Developers who learned C++ first may not find this rule surprising. But for those who learned C first, their instincts can lead them disastrously astray.
Statements Are Not Executed in Order
C++ programs behave as if they were executed in order, subject to C++ flow of control statements. The weasel-words “as if” in the previous sentence are the foundation upon which many compiler optimizations, and many tricks of modern computer hardware, are built.

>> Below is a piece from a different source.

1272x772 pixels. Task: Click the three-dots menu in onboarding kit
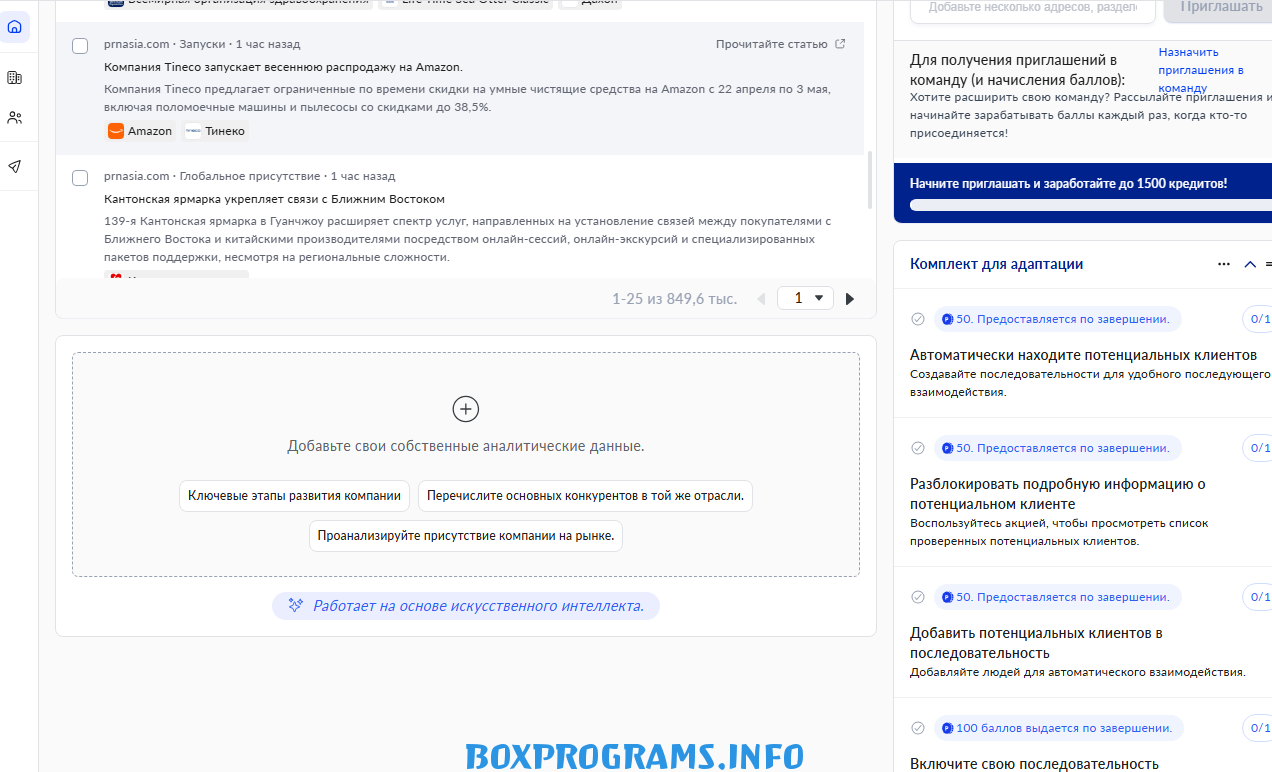1224,265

Under the hood, of course, the compiler can and does sometimes reorder statements to improve performance. But the compiler knows that a variable must contain an up-to-date result of any computation assigned to it before it is tested or assigned to another variable. Modern microprocessors may also choose to execute instructions out of order, but they contain logic to ensure that writes to memory happen before subsequent reads of the same location. Even the microprocessor’s memory control logic may choose to delay writes to memory for optimal use of the memory bus. But the memory controller knows which writes are currently “in flight” from the execution unit through cache memory to main memory, and makes sure the in-flight value is used if the same address is subsequently read.

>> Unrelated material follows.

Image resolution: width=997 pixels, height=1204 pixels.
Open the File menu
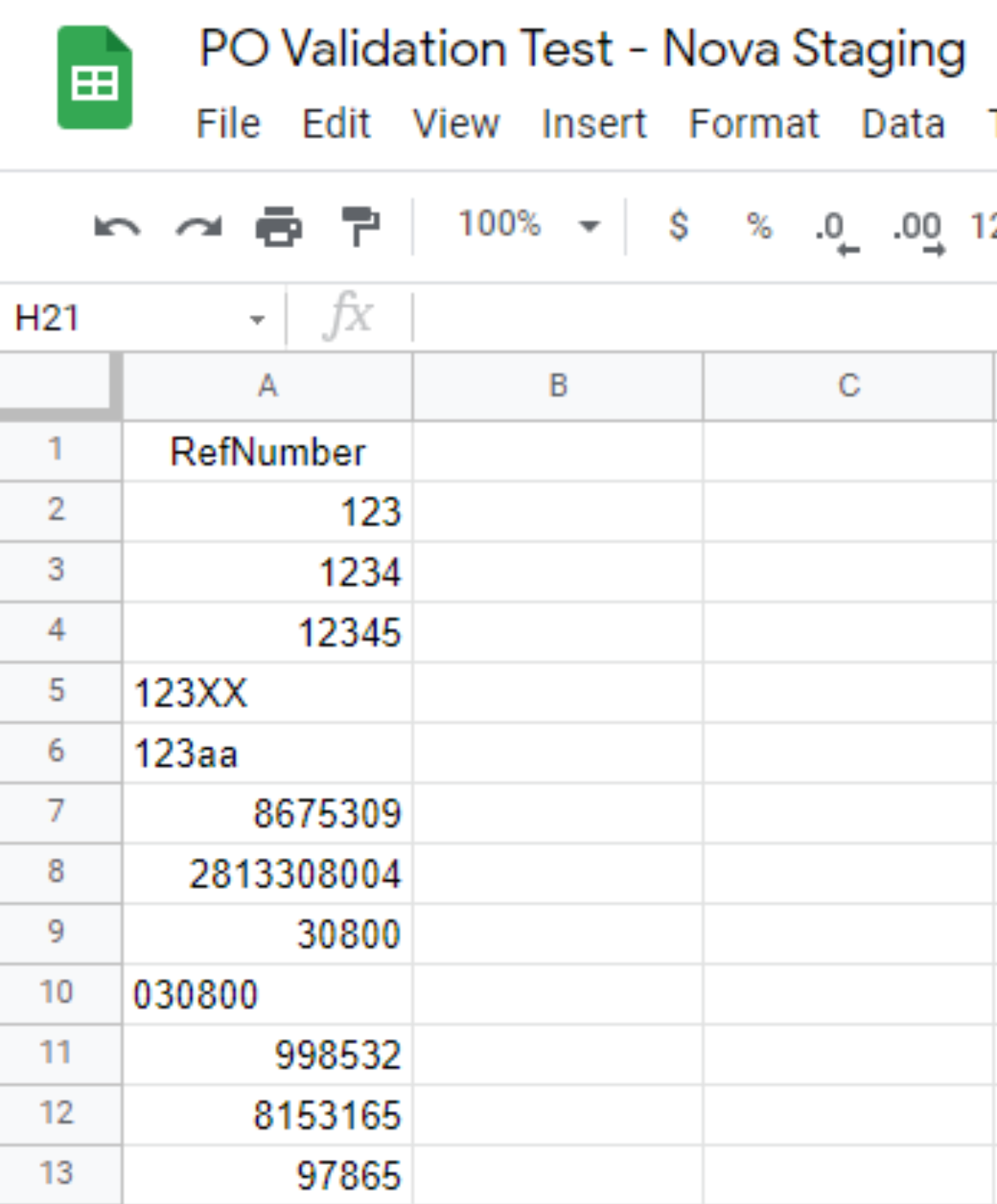pyautogui.click(x=228, y=125)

Concurrency complicates this picture. C++ programs are compiled without knowledge of other threads that may be running concurrently. The C++ compiler does not know which variables, if any, are shared between threads. The combined effect of the compiler reordering statements and the computer delaying writes to main memory damages the illusion that statements are executed in order when a program contains concurrent threads that share data. The developer must add explicit synchronizing code to multithreaded programs to ensure consistently predictable behavior. Thesynchronizing code reduces the amount of concurrency obtainable when concurrent threads share data.
Summary
· Access to memory dominates other costs in a processor.
· An unaligned access takes twice as long as if all the bytes were in the same word.
· Heavily used memory locations can be accessed more quickly than less heavily used locations.
· Memory in adjacent locations can be accessed more quickly than memory in distant locations.
· Due to caching, a function running in the context of a whole program may run slower than the same function running in a test harness.
· It’s much slower to access data shared between threads of execution than unshared data.
· Computation is faster than decision.
· Every program competes with other programs for the computer’s resources.
· If a program must run at startup, or at times of peak load, performance must be measured under load.
· Every assignment, function argument initialization, and function return invokes a constructor, a function that can hide arbitrary amounts of code.
· Some statements hide large amounts of computation. The form of the statement does not tell how expensive it is.
· Synchronizing code reduces the amount of concurrency obtainable when concurrent threads share data.